Written problem: How many lines in the data below contain the string "Search", with case counting? Reply with the number alone.

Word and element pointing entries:
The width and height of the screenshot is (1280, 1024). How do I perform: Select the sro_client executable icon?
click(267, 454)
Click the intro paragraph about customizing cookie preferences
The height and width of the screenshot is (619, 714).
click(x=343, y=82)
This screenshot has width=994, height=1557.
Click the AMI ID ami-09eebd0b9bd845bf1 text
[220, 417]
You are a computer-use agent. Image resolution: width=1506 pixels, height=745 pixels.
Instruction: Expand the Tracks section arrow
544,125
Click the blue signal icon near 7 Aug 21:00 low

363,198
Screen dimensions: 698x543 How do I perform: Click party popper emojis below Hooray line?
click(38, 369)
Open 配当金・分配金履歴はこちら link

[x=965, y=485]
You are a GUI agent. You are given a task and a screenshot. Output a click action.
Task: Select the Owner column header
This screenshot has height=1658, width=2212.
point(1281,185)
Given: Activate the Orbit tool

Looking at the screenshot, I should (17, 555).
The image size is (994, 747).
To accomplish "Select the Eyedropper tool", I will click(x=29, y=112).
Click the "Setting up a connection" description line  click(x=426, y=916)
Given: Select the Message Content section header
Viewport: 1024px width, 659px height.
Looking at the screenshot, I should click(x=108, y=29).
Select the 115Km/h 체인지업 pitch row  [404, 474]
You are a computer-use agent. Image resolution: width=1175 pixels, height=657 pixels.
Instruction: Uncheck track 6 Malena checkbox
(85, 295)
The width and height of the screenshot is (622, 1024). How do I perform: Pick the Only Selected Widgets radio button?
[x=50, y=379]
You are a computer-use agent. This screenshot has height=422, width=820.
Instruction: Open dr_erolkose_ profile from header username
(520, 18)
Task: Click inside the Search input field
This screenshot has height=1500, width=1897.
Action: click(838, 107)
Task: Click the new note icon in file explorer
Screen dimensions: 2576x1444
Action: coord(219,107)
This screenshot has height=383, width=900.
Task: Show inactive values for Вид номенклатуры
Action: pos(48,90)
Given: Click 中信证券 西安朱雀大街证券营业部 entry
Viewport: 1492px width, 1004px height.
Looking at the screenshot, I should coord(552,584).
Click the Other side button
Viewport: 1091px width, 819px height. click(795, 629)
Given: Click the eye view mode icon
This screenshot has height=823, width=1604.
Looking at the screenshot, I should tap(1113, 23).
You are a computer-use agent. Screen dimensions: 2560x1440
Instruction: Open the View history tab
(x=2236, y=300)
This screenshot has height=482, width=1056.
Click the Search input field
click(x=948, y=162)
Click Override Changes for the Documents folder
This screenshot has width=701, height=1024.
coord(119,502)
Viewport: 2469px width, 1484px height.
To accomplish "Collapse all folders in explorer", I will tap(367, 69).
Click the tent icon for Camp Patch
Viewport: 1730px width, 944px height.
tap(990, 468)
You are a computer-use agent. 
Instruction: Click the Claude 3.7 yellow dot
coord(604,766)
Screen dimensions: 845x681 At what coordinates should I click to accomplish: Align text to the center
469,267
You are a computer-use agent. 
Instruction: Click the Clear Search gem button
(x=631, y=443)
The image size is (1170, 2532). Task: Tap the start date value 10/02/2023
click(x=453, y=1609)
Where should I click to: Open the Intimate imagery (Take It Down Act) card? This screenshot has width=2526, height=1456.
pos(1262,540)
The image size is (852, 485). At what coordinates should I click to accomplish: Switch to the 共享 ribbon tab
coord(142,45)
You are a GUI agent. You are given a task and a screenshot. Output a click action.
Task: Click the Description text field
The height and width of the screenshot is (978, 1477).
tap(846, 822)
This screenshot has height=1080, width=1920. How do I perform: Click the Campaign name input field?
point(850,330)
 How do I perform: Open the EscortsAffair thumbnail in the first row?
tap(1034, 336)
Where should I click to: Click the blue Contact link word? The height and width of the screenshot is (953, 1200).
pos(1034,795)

Task output: 3